In the words of sociologist Harkaitz Zubiri, it is currently accepted that social hierarchy is constructed of individual merits, but the reality is quite different. He thus rejects meritocracy. There is no equality in opportunities, nor neutrality in the rules of the game, nor objectivity in the parameters of evaluation, nor of justice; but paths carved out by persons under the effect of a context full of ups and downs. This is what Mr Zubiri argues in his PhD thesis, presented at the University of Basque Country and entitled, Ibilbide akademiko-profesionalak prekarizazio estratifikatuaren garaian. Meritokrazia auzitan (Academic-professional careers in times of stratified precariousness. Meritocracy questioned).
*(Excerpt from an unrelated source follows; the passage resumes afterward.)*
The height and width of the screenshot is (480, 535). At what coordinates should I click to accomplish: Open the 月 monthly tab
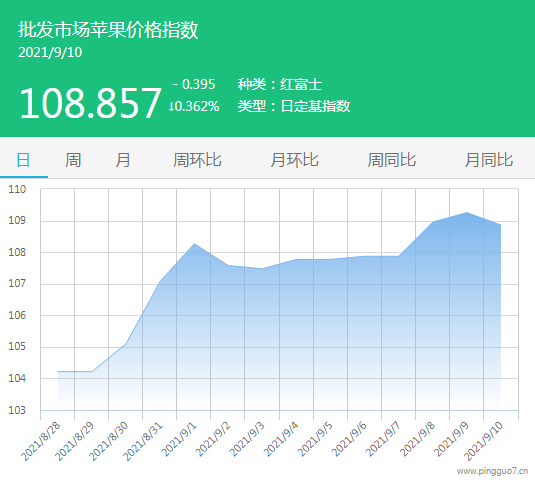point(122,160)
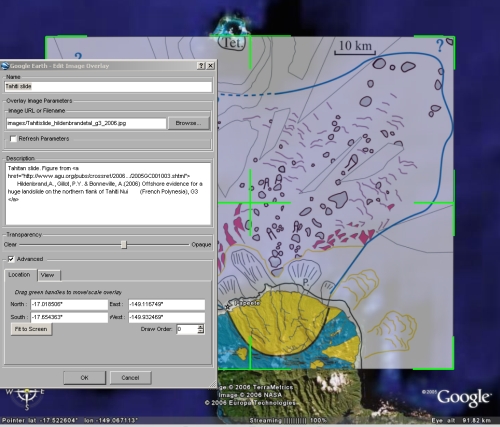Confirm the overlay with the OK button

click(x=84, y=378)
Mr Zubiri studied the mechanisms causing social discrimination. To this end, he carried out in-depth interviews with members of the public of about thirty years old from the Basque province of Gipuzkoa, placing emphasis on their academic-professional trajectories (APT). Concretely, he analysed four social organisations: the educational system, the family, the individual and employment. According to the researcher, these are four key factors for studying the APT of each person. Negotiations, the degree of conflict (either coherence or confrontation) and the relationships of power that exist, either within these four organisations or between them, condition these APT, as well as, consequently, the social status of each individual.
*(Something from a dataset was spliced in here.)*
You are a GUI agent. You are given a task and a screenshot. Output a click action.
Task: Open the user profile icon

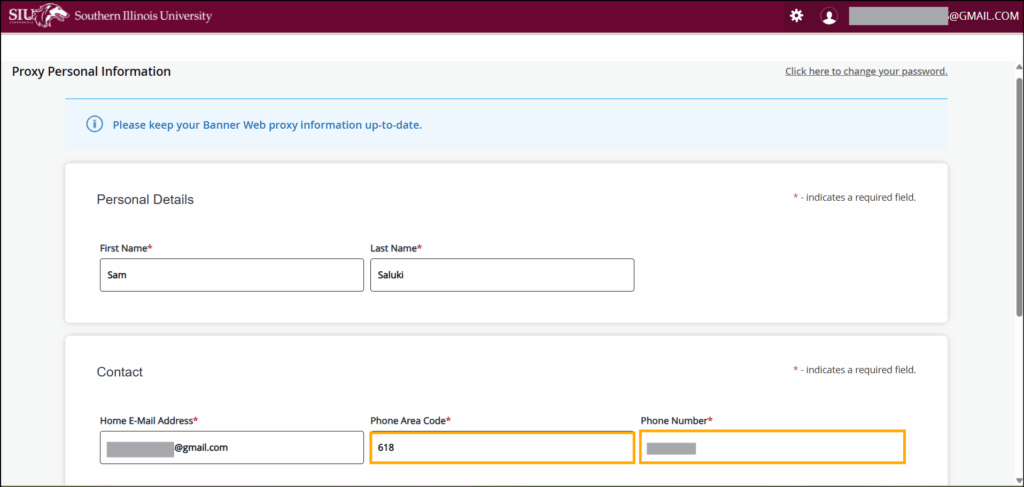(828, 16)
Education, the family, the individual

The PhD thesis shows that the educational system copies the social hierarchy. The overall number of potential students is heterogeneous, but the system homogenises and stratifies them. Thus, the school functions with efficacy for those who adapt to it, but discriminates against the rest. The researcher talks of social Darwinism. Moreover, the interviewees themselves give legitimacy to this discrimination: if an individual has difficulties in some sphere, he or she considers that they themselves are responsible for this. Thus, there exists great tolerance with respect to the competence-ergo-destiny discourse defended by the meritocracy.

The second key studied is the family, which has a big influence because, amongst other things, it chooses the school and takes on the role of the transference of knowledge and aspirations. Mr Zubiri states that the family can produce the future. For example, the progenitors tend to transmit to their children their social position as reference, and so the perception of being predestined can have more influence on the individual than academic results. However, the researcher stresses that this transmission is not always successful: the fact that the family has a strategy in concrete does not guarantee that it is capable of transmitting all the elements thereof to their descendents.
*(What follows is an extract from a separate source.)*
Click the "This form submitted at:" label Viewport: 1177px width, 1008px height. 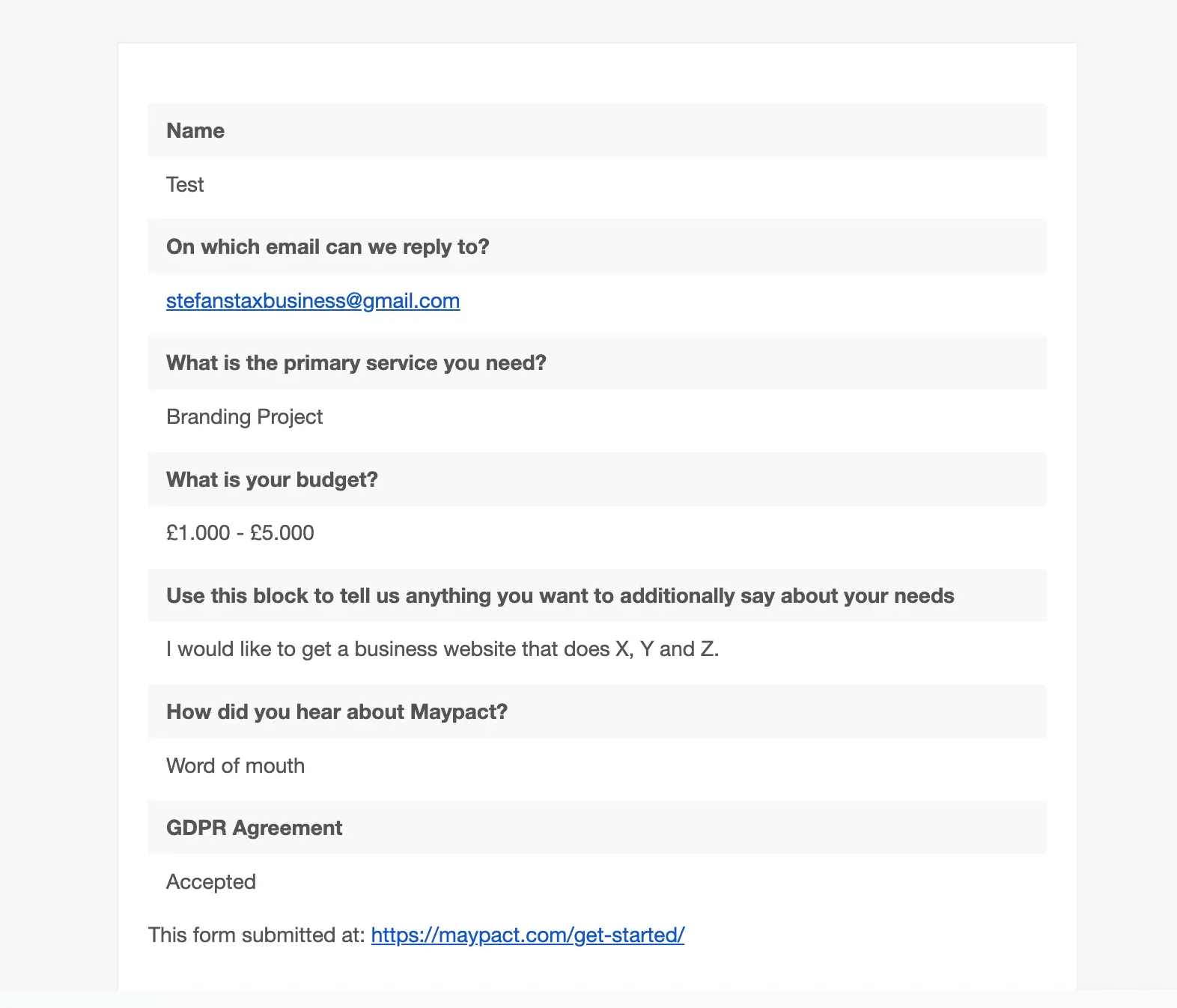coord(256,935)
As regards the individual, the thesis holds that the key lies in the interpretation. As the researcher makes clear, the previously cited factors and a number of others, condition the individual, but does not precisely determine it; and he believes it important to make this distinction. There is active interpretation work going on by the individual in the processes that goes from the position arising from the conditions to the one that is finally taken and, thus, is where the opportunity to create is provided.

The culture of precariousness

As regards employment, the last key, Mr Zubiri explains that all those sharing the age group with the interviewees are prey to precariousness. In fact, beyond precariousness in employment, he makes mention of a culture of precariousness. He explains that precariousness is a generalised and stratified phenomenon; not only does it affect employment, but it has also extended to the family, to education and to other spheres.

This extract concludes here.